I think the prospect of medicines for the rest of your life is also a downer..
As a type 1, especially with children it is termed as rebellious when you want to stop injecting and be normal like your friends. However, is it rebellion or depression? I rather feel depression has a part to play in it.
Although we can meet up online, there are groups in areas that do meet.. There are very few of us type 1's that actually have a fellow friend or family member that has the same.
So I think that being anle to recognise the "rebellion stage" as a stage of depression / anxiety and being able to talk about it, instead of just wanting to forget you're diabetic could help. Help is lacking though.
Also, is it just diabetics? No, the research that was advertised here by Southampton University was looking at critical illness, not just diabetes and patients responses... Trying to find out if positive people responded to positive responses and negative people taling the negative responses.
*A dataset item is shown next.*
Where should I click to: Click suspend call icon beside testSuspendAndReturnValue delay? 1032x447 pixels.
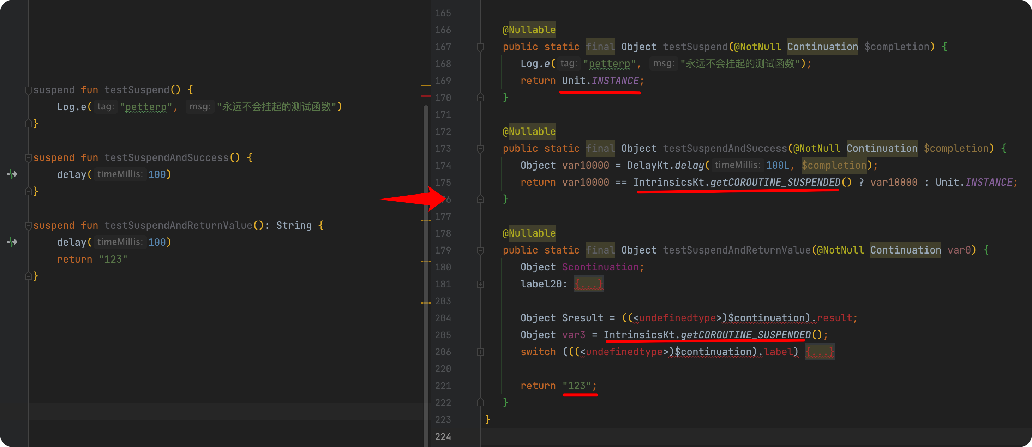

Again, a huge amount of people without diabetes have depression. I have known 4 people to kill themselves. None of them were diabetics. My mother has severe depression on and off with ect's, but not diabetic.
I firmly believe that as a person with a critical illness and the prospect of having to watch yourself all your life and intentionally try to keep healthy can cause depression, however I think we have to recognise as in the cases of all the Bridgend teenagers killing themselves a few years back that there are huge numbers of persons that have depression or bipolar.